Now don’t be ashamed if you’re in the first class of trainees. We’ve all been there, I know I certainly have, and its just human nature to want to do new things. But if you want to make real progress you must stick with it.
Reaching that point where the gains stop coming fast is really reaching the top of your current strength levels. If you’re an experienced trainee this time may come faster in about two weeks, but if it’s a completely new exercise about a month is right. So sticking with the exercise is going to require you to push harder, to add little by little. There is no way around it and it doesn’t really matter what form it comes in, whether its more weight, more reps, longer or shorter times or any other variable. You are forcing your body to get stronger.
True, at some point you’ll have to change up your routine to some degree. You must shock your body at some point with something new. But instead of doing a full 360 like going from all bodyweight exercises to a good quality barbell routine you should implement small changes. Do one arm presses instead of two. Weighted pullups instead of bodyweight. Changing your reps and sets instead of the exercise. These small changes are all that’s needed to keep the progress going.

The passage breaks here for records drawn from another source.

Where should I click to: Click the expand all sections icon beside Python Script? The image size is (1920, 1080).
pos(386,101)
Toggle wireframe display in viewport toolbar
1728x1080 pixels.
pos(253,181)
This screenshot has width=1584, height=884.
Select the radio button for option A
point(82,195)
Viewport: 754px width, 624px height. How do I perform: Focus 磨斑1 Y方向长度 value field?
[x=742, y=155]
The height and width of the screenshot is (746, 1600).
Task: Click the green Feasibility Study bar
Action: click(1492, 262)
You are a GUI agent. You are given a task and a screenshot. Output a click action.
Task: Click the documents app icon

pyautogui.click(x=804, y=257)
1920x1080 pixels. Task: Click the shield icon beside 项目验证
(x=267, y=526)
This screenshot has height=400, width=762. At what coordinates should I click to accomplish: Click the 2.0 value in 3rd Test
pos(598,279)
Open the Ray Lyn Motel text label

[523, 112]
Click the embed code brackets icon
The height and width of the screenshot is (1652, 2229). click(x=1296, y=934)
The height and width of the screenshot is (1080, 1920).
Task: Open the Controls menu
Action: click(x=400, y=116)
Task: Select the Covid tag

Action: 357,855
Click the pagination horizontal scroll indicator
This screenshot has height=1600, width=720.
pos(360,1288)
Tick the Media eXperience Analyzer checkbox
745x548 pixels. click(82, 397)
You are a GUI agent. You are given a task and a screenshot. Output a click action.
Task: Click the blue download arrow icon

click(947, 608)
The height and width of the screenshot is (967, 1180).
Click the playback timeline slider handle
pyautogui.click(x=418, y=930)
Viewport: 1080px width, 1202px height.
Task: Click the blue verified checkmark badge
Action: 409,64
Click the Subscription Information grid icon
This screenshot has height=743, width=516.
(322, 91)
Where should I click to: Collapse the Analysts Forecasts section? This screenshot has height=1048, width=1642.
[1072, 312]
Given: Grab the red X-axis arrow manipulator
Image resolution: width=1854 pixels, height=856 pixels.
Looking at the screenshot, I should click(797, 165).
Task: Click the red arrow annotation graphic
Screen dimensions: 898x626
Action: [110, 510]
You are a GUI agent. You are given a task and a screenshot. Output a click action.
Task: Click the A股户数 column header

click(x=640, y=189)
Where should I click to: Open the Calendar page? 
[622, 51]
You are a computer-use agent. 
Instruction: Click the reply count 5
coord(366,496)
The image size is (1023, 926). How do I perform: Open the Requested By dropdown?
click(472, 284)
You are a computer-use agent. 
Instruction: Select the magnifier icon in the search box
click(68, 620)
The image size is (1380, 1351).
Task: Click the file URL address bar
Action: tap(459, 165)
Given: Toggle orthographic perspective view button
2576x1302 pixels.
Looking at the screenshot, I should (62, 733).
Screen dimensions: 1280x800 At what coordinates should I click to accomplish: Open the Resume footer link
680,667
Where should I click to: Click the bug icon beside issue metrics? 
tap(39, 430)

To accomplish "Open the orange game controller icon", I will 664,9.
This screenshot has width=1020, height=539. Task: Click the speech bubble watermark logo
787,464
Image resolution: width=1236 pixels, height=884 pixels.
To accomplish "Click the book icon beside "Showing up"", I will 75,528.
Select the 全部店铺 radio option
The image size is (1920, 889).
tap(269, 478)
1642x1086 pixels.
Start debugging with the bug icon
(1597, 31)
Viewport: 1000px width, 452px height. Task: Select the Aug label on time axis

Honestly, you can stay with the same exercises all year long for the most part. Its good to switch it up every once in a while even if just for a single workout. However, consistency is key. If you want to get good at deadlifting, nothing will substitute for deadlifting. Just change up the manner in how you do it. If you have a basic routine throw in a curveball every so often. This will satisfy your desire for trying something different and confuse your body a bit (which is a good thing). But you must resist the temptation to jump ship completely. After that change-up, return to your normal routine and continue on.
The problem with changing your training is you don’t know if you’re making progress on anything but the exercises at hand. So when you stop doing pushups to do a military press and you don’t try pushups again for months, you might be stronger in the press but will you be at pushups? If you’re changing exercises every month you’ll never know where you’re at.
But once you have a good routine (and there are so many available), and its pointing you towards your goals, just stick with it. What makes a routine good is not so much what it involves (with exceptions of course) but the fact that you do it consistently over time.
Very good straight forward adivce Logan. I completely agree with you on this one! Plus let’s not froget IF you choose something like Kettlebell Juggling & Handstand Training, You will have Years & Years of training to be ocupied with & the best part of it (I found out for myself) that it NEVER gets boring, It’s always extremely fun & challenging to do + It motivates me to learn Advanced skills like those 2.